Clive Palmer Under Pressure From Commodity Prices – by Rhiannon Hoyle (Wall Street Journal – January 18, 2016)

SYDNEY— Clive Palmer’s resources bets helped to underpin an empire that ranged from animated dinosaur parks to a political party that held the balance of power in Australia’s upper house.

Now, the entrepreneur’s wealth is being squeezed by the downturn in commodity prices.
On Monday, Mr. Palmer lost control of one of his biggest investments in the metals sector when insolvency specialists took charge of a refinery that processes nickel ore in Australia’s tropical Queensland state.

Queensland Nickel, which Mr. Palmer had bought years earlier from BHP Billiton Ltd., has been struggling to turn a profit due to plunging prices of the industrial metal and was recently refused a government bailout. Job cuts equivalent to a quarter of its workforce, made as recently as Friday, failed to keep the company afloat.

Global miners are scrambling to respond to one of the deepest downturns in commodity prices in a generation. BHP Billiton Ltd. announced its largest-ever write-down Friday, a roughly US$7.2 billion pretax charge against its U.S. onshore energy assets. Glencore PLC and Anglo American have also suspended dividend payouts and laid off thousands of workers to protect profits.
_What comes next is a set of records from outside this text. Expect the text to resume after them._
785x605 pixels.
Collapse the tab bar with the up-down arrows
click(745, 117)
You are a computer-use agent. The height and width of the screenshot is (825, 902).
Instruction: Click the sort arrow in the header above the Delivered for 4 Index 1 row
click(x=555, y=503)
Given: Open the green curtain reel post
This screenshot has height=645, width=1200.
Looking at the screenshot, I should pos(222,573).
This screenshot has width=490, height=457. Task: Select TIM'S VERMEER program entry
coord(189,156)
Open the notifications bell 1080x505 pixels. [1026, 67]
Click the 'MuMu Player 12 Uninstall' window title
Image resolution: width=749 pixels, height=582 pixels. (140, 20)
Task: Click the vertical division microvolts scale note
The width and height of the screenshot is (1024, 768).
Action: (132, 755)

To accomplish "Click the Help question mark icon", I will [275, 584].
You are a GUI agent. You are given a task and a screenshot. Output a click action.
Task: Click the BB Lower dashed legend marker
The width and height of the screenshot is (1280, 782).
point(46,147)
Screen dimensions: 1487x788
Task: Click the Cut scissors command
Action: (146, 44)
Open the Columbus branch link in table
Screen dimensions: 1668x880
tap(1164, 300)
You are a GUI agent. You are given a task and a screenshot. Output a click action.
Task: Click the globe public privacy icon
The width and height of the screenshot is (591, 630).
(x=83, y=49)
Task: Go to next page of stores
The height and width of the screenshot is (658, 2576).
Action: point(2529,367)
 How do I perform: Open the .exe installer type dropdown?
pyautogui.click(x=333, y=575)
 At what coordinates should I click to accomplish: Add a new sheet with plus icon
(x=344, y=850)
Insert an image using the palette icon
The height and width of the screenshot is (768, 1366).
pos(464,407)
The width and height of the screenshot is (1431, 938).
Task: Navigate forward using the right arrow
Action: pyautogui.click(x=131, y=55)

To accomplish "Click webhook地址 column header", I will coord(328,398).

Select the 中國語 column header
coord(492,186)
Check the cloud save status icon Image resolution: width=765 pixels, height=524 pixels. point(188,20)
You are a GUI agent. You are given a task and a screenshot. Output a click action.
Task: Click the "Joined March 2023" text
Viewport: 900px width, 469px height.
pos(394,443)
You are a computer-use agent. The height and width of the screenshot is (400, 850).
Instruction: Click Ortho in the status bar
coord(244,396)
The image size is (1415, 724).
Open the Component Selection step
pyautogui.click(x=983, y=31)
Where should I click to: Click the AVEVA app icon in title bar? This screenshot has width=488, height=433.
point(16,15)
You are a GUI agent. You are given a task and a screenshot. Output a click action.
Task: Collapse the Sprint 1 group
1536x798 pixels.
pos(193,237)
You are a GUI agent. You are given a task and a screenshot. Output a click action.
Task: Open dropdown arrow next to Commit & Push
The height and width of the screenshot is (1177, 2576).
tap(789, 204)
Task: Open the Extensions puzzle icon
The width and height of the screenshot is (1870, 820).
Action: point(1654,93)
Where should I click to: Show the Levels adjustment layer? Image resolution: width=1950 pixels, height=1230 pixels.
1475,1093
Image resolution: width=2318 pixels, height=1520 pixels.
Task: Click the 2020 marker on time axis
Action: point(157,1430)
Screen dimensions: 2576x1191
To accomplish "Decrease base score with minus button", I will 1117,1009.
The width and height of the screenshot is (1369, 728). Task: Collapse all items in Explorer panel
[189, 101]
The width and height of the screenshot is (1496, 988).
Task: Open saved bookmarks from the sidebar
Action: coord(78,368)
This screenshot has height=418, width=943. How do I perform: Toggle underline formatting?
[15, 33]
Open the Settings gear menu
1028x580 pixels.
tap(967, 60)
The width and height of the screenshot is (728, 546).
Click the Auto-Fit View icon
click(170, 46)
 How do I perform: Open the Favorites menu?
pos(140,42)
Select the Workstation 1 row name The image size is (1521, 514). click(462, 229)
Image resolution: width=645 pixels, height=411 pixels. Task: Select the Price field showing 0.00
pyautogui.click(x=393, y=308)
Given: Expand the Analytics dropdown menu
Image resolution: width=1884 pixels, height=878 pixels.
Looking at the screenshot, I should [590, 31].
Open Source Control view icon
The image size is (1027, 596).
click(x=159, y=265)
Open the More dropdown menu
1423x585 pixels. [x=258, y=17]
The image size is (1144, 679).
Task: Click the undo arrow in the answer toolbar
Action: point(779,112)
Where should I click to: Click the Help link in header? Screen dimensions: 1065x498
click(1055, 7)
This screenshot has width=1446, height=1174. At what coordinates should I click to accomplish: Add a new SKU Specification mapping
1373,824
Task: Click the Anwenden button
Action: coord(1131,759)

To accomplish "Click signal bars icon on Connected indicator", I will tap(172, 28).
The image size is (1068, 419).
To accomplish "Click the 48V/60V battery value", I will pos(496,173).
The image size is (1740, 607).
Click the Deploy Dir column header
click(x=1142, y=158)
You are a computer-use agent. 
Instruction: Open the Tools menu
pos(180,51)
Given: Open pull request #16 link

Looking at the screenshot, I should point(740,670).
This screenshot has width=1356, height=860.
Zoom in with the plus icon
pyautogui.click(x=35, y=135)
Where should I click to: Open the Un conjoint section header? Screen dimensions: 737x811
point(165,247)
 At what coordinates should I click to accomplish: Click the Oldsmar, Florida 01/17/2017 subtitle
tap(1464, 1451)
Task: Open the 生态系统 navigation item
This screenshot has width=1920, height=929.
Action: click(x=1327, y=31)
Nickel, used to make stainless steel and present in everything from saucepans to guitar strings, is one of the hardest-hit commodities. Prices have fallen to their lowest-level in more than a decade as investors fret over the health of China’s economy, amplified in recent months by Beijing’s muddled attempts to stabilize the yuan and its local share markets.

The value of nickel on the London Metal Exchange has slumped more than 40% since the start of last year, to roughly US$8,500 a metric ton.